Hoping to staunch the flow of U.S. film and television productions to other countries, especially Canada, thousands of entertainment industry workers and professionals are expected to descend on the state Capitol in Sacramento on Tuesday to urge lawmakers to implement tax breaks aimed at keeping domestic movie and TV shoots from fleeing the state.
Sponsored by the Film & Television Action Committee (FTAC), a grass-roots collection of grips, camera operators, writers and others who earn their living making movies and TV programs, the rally will try to push state senators to pass two bills approved by the Assembly in June that would provide 10% tax breaks for film and TV production in California.
According to a recent report commissioned by the Screen Actors Guild and the Directors Guild of America, nearly $3 billion in film and television production spending and 23,500 jobs fled the United States--the vast majority from the Golden State--last year. Nine out of 10 went to Canada, where a weak Canadian dollar and government financial incentives can lop as much as 26% off the cost of producing a feature film or television show.

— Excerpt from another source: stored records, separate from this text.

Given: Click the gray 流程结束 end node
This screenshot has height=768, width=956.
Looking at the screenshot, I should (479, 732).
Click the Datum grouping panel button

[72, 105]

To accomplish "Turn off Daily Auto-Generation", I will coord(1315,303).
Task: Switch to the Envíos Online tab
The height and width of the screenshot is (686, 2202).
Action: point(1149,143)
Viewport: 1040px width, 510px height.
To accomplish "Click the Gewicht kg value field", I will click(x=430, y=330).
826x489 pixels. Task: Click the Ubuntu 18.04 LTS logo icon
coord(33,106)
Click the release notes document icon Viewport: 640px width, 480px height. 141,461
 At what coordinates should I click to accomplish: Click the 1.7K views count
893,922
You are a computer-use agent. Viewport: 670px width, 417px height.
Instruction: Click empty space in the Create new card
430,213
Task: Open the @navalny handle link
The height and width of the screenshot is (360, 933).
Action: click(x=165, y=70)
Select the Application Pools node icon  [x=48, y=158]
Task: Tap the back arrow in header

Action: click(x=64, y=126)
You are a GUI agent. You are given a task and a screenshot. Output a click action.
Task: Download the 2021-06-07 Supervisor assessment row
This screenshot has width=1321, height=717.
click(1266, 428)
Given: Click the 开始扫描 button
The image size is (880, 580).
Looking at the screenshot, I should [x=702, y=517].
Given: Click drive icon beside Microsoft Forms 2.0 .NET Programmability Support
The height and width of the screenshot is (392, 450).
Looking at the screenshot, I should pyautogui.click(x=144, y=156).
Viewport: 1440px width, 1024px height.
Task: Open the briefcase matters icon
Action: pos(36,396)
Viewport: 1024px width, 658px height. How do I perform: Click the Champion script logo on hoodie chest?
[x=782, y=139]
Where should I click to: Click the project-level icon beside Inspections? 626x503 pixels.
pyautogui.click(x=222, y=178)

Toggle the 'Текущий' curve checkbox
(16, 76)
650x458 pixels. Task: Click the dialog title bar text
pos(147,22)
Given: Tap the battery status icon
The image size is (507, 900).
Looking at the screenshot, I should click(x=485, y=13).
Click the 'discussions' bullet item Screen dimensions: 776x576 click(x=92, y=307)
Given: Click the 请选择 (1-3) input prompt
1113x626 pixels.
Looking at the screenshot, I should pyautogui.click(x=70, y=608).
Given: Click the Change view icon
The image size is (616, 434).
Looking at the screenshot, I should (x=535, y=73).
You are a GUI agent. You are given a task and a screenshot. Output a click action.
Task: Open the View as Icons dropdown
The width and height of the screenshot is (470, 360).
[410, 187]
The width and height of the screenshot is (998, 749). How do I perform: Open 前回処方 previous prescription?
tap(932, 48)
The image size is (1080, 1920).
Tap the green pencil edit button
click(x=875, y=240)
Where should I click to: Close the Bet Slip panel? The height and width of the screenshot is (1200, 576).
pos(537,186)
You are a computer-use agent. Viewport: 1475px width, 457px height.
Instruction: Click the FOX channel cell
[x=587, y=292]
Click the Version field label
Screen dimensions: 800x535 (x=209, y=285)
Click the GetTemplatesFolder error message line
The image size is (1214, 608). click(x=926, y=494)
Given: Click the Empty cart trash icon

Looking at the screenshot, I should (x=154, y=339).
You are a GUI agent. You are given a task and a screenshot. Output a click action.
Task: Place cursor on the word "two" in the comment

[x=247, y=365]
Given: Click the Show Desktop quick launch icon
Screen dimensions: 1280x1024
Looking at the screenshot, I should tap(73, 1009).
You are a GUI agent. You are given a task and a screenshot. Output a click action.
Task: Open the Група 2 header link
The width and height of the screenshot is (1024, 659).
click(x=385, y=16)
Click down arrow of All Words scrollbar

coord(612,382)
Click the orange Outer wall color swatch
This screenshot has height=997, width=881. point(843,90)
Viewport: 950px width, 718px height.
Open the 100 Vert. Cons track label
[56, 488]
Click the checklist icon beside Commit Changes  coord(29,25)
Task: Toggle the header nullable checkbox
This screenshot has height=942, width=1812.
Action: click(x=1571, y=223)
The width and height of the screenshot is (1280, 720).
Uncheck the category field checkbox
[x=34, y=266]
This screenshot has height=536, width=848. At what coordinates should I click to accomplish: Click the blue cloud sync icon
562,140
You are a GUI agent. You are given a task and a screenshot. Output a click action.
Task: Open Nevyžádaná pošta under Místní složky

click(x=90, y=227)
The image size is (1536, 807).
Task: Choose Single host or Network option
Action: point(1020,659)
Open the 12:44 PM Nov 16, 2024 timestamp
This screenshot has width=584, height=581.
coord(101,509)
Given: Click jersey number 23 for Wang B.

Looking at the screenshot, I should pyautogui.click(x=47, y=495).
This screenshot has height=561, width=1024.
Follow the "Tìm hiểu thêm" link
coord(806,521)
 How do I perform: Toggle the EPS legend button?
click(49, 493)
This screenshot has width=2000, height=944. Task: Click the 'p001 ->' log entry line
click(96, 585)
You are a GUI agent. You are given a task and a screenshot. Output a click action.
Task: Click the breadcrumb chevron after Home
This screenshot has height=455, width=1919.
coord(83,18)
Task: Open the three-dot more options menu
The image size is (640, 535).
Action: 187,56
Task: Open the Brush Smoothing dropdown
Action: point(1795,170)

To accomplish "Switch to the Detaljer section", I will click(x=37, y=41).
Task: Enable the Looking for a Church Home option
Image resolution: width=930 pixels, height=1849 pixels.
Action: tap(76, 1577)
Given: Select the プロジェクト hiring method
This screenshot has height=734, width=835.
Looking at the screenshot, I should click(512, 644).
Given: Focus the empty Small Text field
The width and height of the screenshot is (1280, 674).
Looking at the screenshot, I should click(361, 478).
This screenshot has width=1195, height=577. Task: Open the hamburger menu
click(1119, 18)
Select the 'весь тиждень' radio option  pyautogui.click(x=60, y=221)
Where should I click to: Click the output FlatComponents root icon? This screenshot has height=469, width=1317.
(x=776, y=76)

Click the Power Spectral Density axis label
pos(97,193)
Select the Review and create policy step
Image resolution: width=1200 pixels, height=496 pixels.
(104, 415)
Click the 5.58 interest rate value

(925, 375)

FTAC Chairman Jack de Govia, a production designer, said similar tax breaks in California could help stem the loss of film and TV projects and jobs. "It's a really good deal for California," De Govia said. For example, he said, a TV show that costs $25 million to make could pump as much as $75 million into the economy in the form of direct and indirect spending by those associated with the production. And that could ultimately spark more state tax revenue than the tax breaks would cost, FTAC argues.
Assembly members Sheila Kuehl (D-Santa Monica) and Scott Wildman (D-Los Angeles) introduced two tax-break bills in February, Assembly Bills 484 and 358, that were recently passed. The state Senate Committee on Revenue and Taxation will consider the bills Wednesday, and De Govia said Tuesday's rally is aimed at getting committee members' attention.
Dubbed "High Noon in Sacramento," the rally is expected to include scores of "production vehicles," including giant camera cranes, grip and electric vehicles and prop trucks that will circle the Capitol to call attention to FTAC's concern about so-called "runaway productions."